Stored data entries
⟨

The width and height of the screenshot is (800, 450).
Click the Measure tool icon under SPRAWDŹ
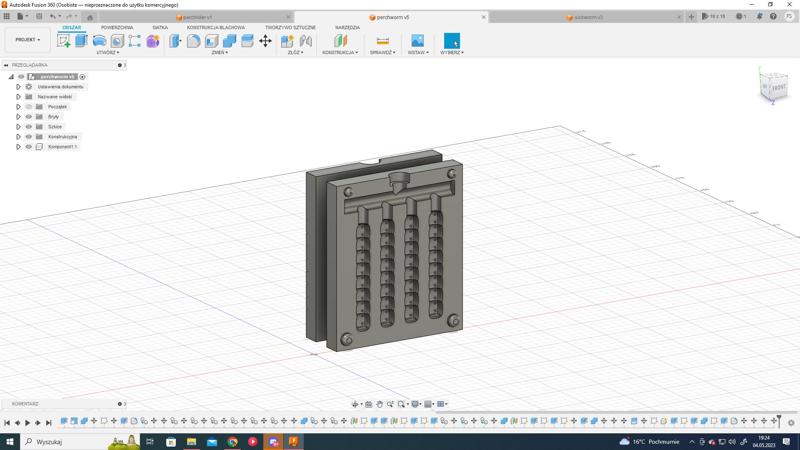click(382, 41)
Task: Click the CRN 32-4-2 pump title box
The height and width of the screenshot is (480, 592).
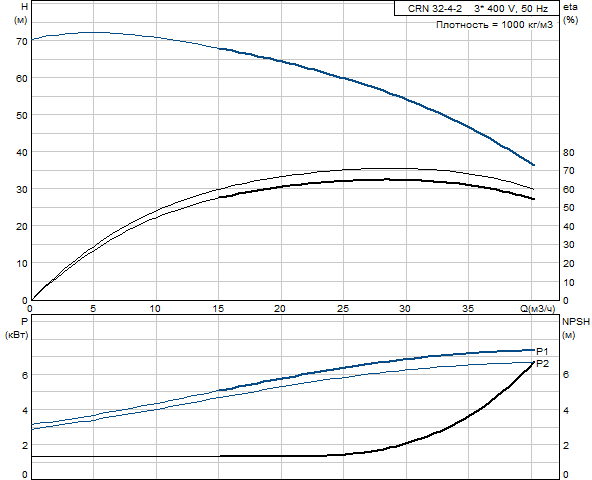Action: [476, 8]
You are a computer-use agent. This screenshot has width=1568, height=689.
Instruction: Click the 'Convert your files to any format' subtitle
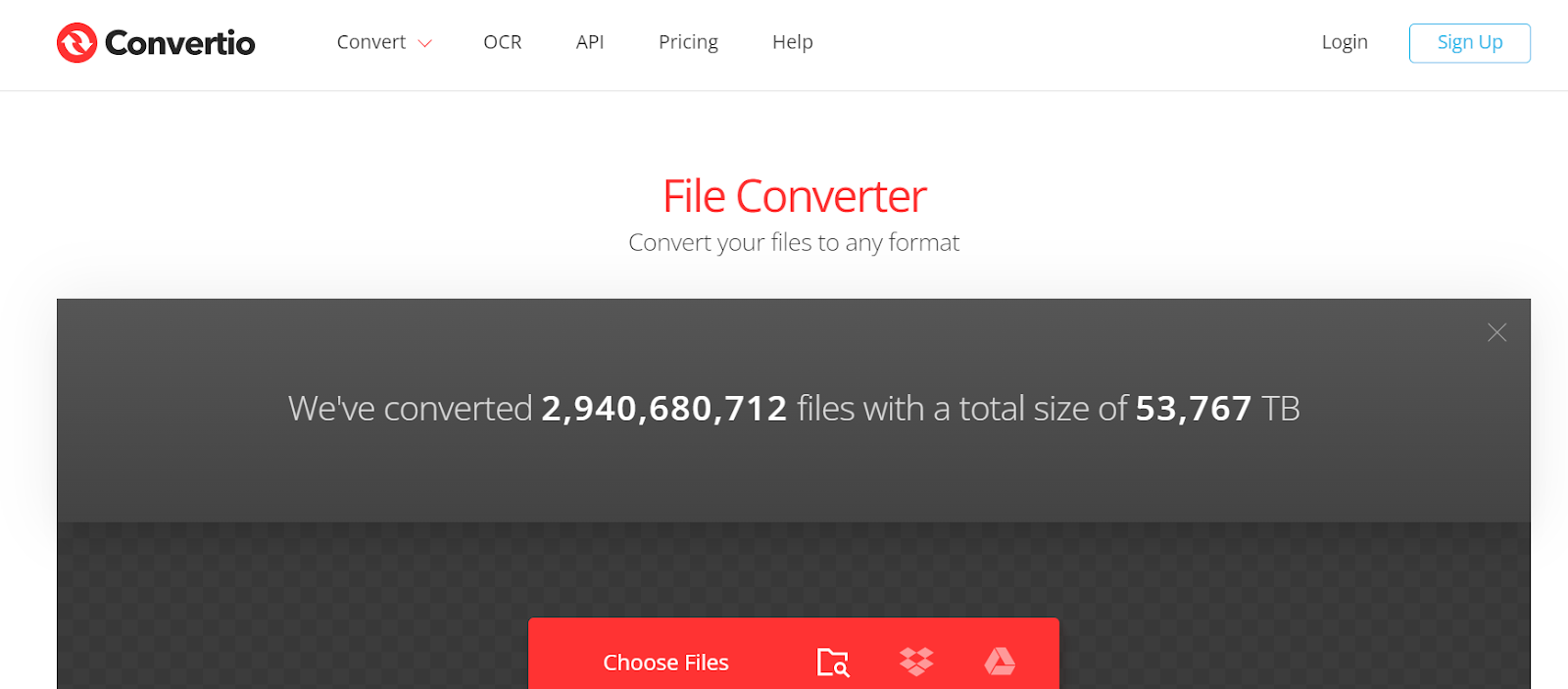pyautogui.click(x=794, y=242)
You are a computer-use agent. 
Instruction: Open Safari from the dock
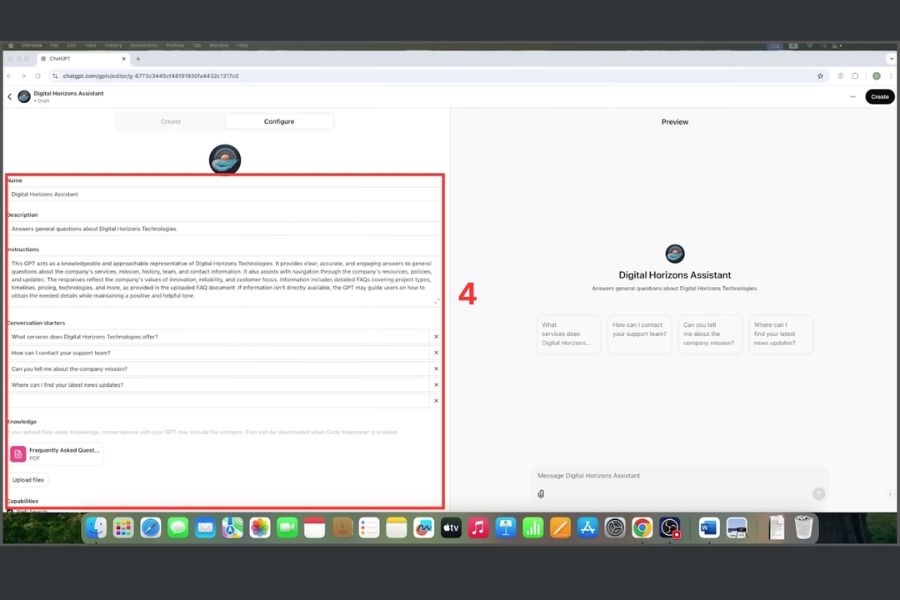150,527
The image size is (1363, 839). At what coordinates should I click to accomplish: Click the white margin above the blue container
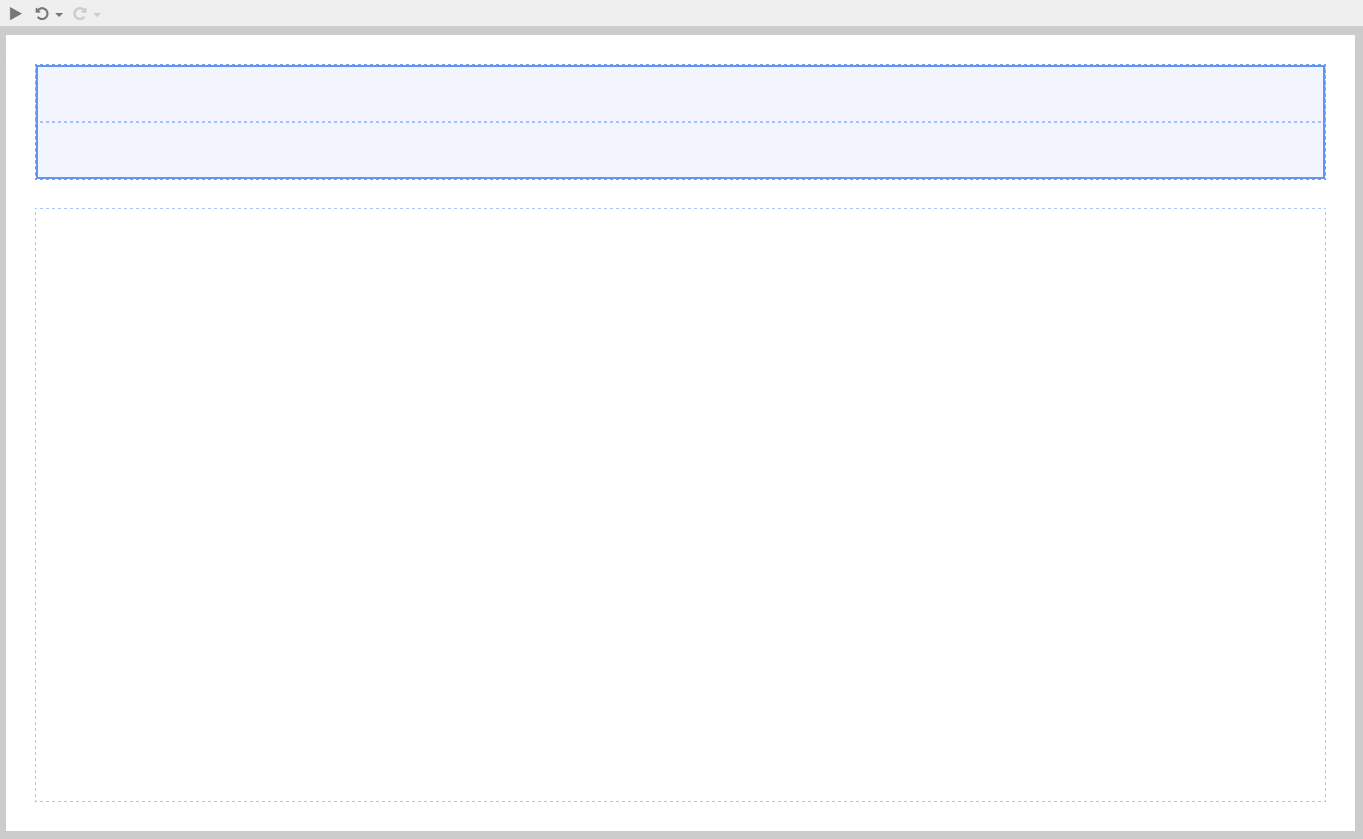[x=680, y=50]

⟩

What is needed
Output all the records, word for word, with no pictures in the copy.

Task result
The width and height of the screenshot is (800, 450).
Click the Measure tool icon under SPRAWDŹ
click(382, 41)
Task: Click the CRN 32-4-2 pump title box
The height and width of the screenshot is (480, 592).
Action: [476, 8]
You are a computer-use agent. This screenshot has width=1568, height=689.
Instruction: Click the 'Convert your files to any format' subtitle
pyautogui.click(x=794, y=242)
You are a computer-use agent. 
Instruction: Open Safari from the dock
150,527
The image size is (1363, 839). At what coordinates should I click to accomplish: Click the white margin above the blue container
[x=680, y=50]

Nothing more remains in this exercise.